Results of the NDWI analysis for water indicate the following: low confidence (NDWI ≥ 0.0), medium confidence (NDWI ≥ 0.06), and high confidence (NDWI ≥ 0.09).

Example 1: Lake Tahoe

This example illustrates output for a subset Landsat 8 scene of Lake Tahoe acquired on April 12, 2014 (LC80430332014102LGN00). Here we see improvement over the QA band water index, which exhibits significant confusion with vegetation. The NDWI output performs very well at the high confidence level, but includes some confusion with snow/ice and cloud at the low and medium confidence levels. We expect much of this confusion can be resolved once a decision tree is incorporated into the analysis.
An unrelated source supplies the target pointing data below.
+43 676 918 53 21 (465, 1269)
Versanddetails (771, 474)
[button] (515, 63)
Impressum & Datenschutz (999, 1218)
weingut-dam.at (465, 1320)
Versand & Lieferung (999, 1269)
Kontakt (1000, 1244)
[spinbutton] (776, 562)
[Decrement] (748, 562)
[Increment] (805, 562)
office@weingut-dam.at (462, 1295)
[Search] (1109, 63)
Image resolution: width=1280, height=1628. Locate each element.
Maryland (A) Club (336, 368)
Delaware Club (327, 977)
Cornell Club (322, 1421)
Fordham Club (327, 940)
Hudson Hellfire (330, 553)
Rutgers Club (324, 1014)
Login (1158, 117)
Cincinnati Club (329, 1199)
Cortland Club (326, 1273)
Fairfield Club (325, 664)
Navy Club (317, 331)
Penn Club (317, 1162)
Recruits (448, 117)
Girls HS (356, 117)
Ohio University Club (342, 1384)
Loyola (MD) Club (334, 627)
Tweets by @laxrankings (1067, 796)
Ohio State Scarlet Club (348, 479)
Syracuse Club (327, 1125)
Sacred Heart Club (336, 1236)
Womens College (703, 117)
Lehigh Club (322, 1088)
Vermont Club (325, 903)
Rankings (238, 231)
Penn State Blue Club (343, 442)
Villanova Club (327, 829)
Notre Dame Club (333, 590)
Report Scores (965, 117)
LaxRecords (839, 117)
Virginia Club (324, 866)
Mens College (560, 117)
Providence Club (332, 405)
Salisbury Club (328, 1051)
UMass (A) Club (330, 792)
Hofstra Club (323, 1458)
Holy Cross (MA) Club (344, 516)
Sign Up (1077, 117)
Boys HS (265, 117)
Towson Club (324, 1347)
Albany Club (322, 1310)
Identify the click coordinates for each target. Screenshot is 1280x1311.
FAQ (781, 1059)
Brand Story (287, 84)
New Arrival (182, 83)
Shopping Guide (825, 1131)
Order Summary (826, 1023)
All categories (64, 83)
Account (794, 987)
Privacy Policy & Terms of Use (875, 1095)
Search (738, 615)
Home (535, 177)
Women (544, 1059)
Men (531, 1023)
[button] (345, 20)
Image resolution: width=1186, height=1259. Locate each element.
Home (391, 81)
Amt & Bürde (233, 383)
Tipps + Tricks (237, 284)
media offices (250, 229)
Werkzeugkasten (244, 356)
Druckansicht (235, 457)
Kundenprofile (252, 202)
Landsat8 Lake Tahoe Quality Assessment - Water

Example 2: Cape Canaveral

This example illustrates output for a subset Landsat 8 scene of Cape Canaveral acquired on October 21, 2013 (LC80160402013294LGN00). As with the previous example, there is significant improvement over the existing QA band water index. There is again some confusion with cloud at the low and medium confidence levels, but strong performance at the high confidence level. As a result, this output also shows promise as the foundation for further improvements using a decision tree.

Landsat8 Cape Canaveral Quality Assessment - Water

We’ll continue to explore other enhancements in future posts. In the meantime, we’d love to hear your experiences working with Landsat quality assessment and welcome your suggestions and ideas.

– –

McFeeters, S. K. (1996). The use of the Normalized Difference Water Index (NDWI) in the delineation of open water features. International Journal of Remote Sensing, 17(7), 1425-1432.